▶ [ABOUT THIS EXERCISE]: Exactly as written, copy every line from the one containing "Screen dimensions: 1468x812" through the end of the records, with the pictures left out.

▶ [PROVIDED RECORDS]:

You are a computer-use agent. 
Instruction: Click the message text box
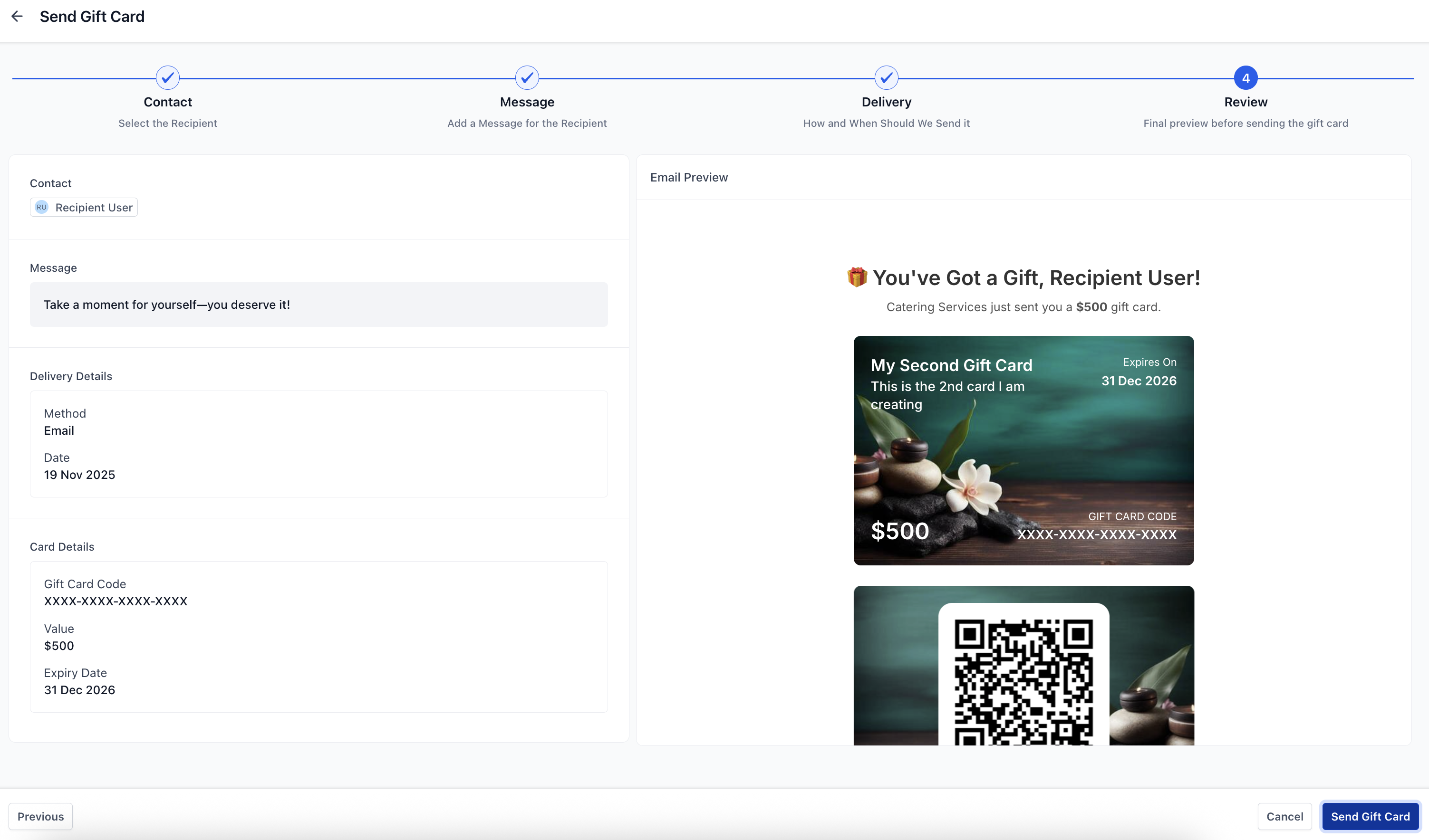(x=319, y=305)
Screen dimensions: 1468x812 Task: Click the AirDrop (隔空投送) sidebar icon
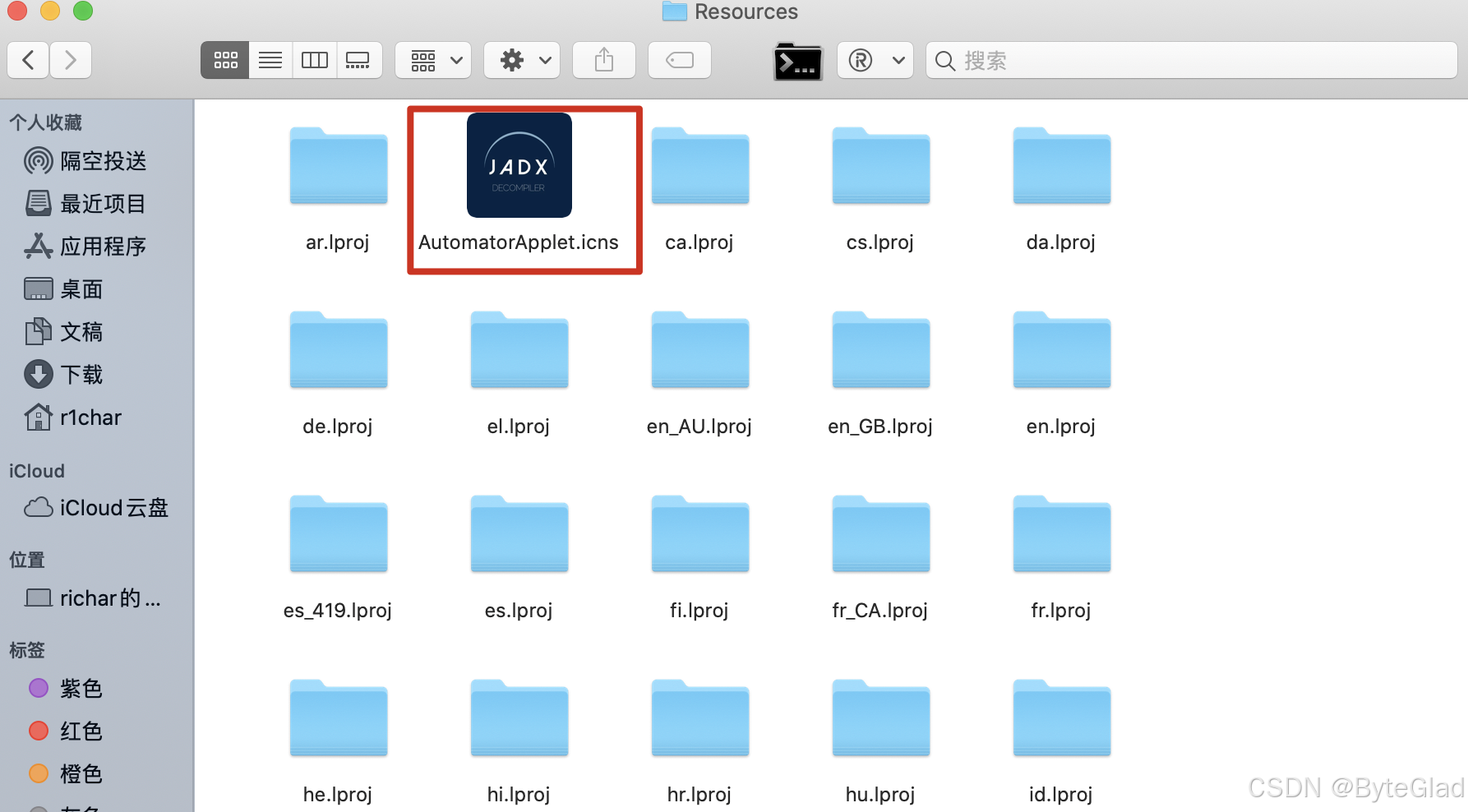pos(38,161)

▶ [RESULT FOR THIS EXERCISE]:
Screen dimensions: 1468x812 Task: Click the AirDrop (隔空投送) sidebar icon
pos(38,161)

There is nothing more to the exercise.